What needs to be done =>
Two lines mark the range in the entries below: the one holding "Select the Funding Modification heading" and the one holding "Image resolution: width=1244". Set down those two and all lines between them, exactly.

---------- Data supplied

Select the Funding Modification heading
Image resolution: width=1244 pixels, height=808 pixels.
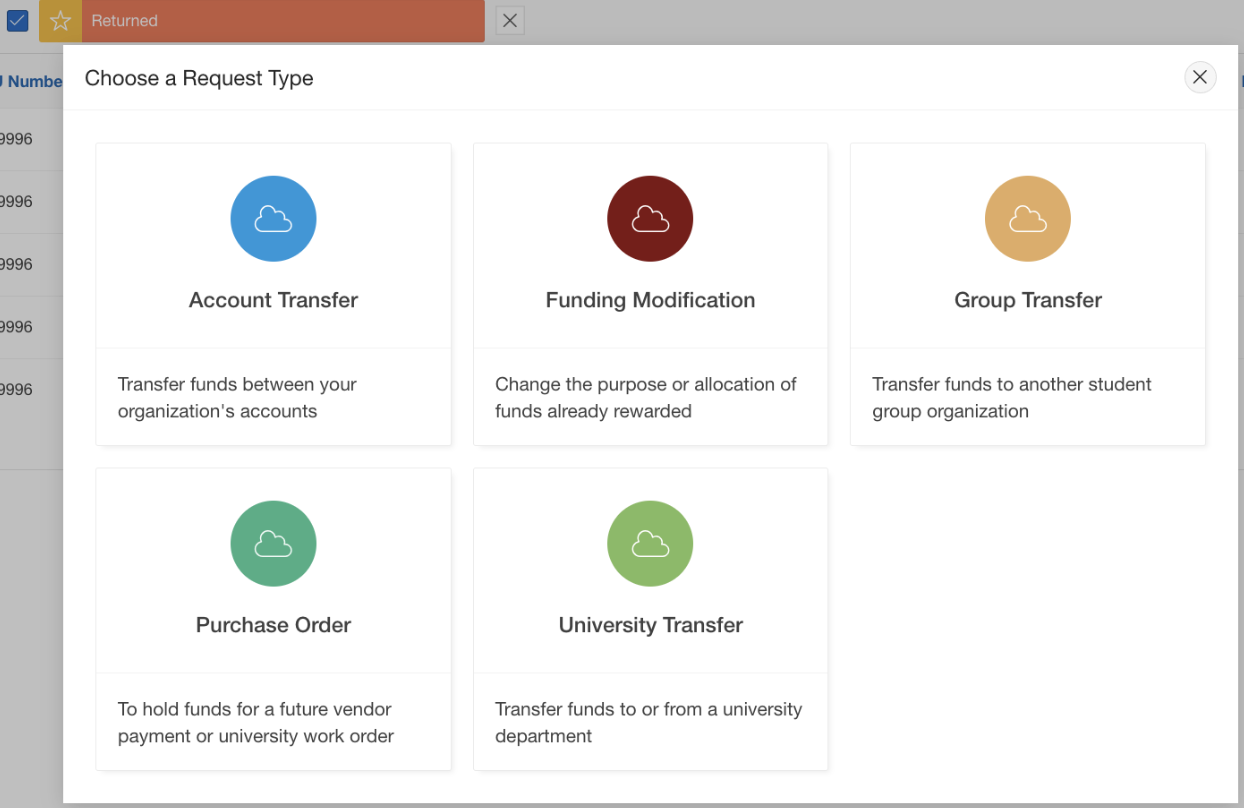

--------------------
---------- Data supplied

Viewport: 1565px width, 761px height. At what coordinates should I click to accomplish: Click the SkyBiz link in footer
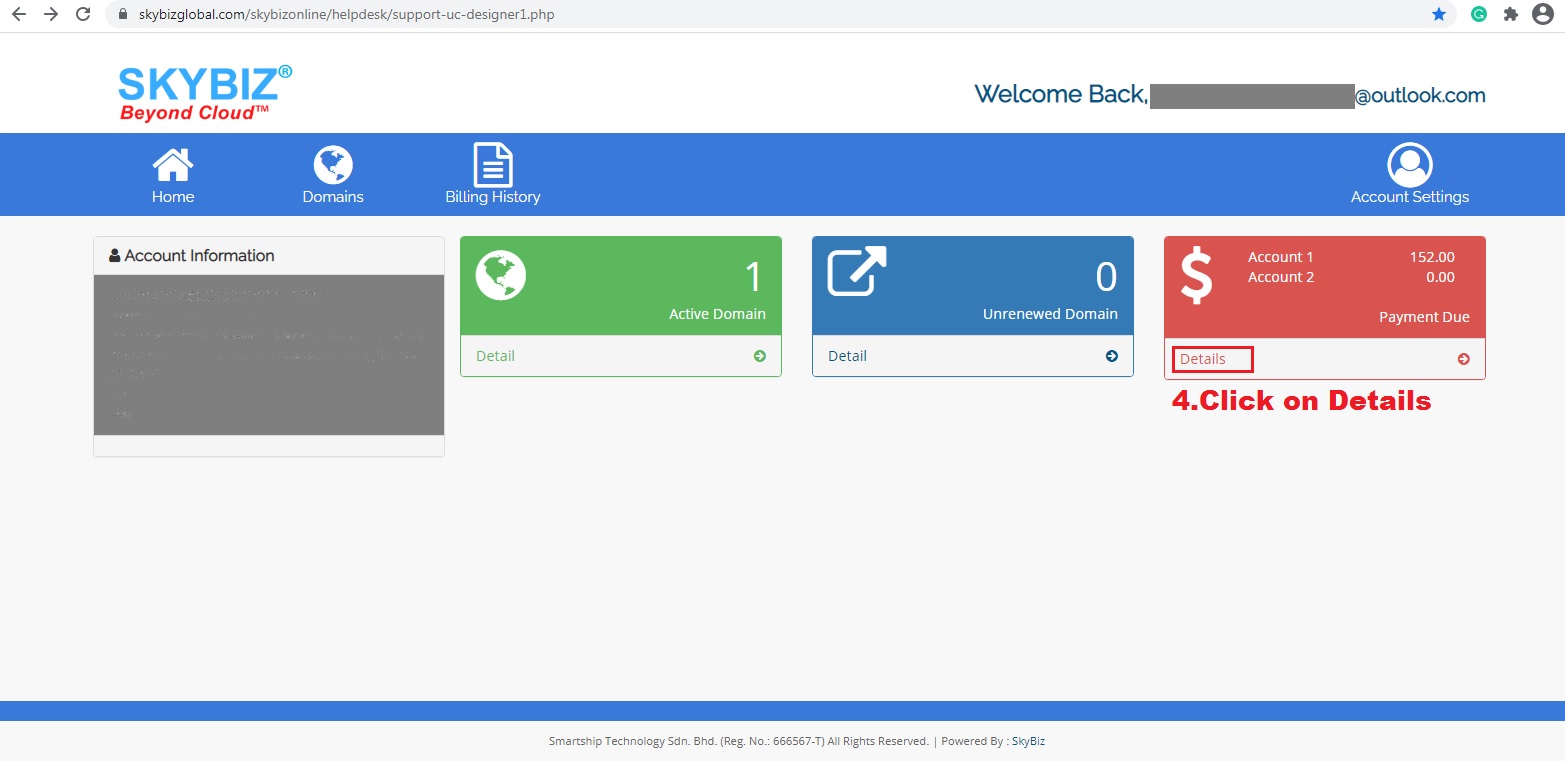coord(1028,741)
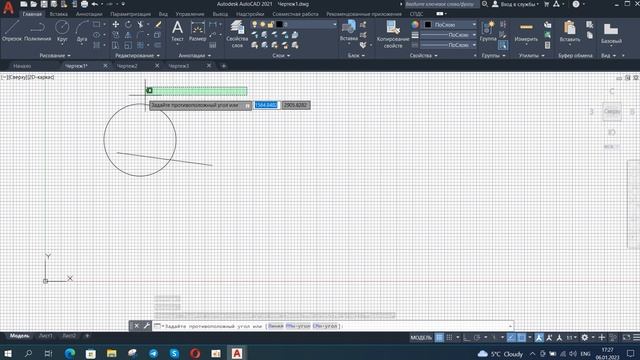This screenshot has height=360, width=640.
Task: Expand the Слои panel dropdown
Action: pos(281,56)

--------------------

Response to this task =>
Select the Funding Modification heading
Image resolution: width=1244 pixels, height=808 pixels.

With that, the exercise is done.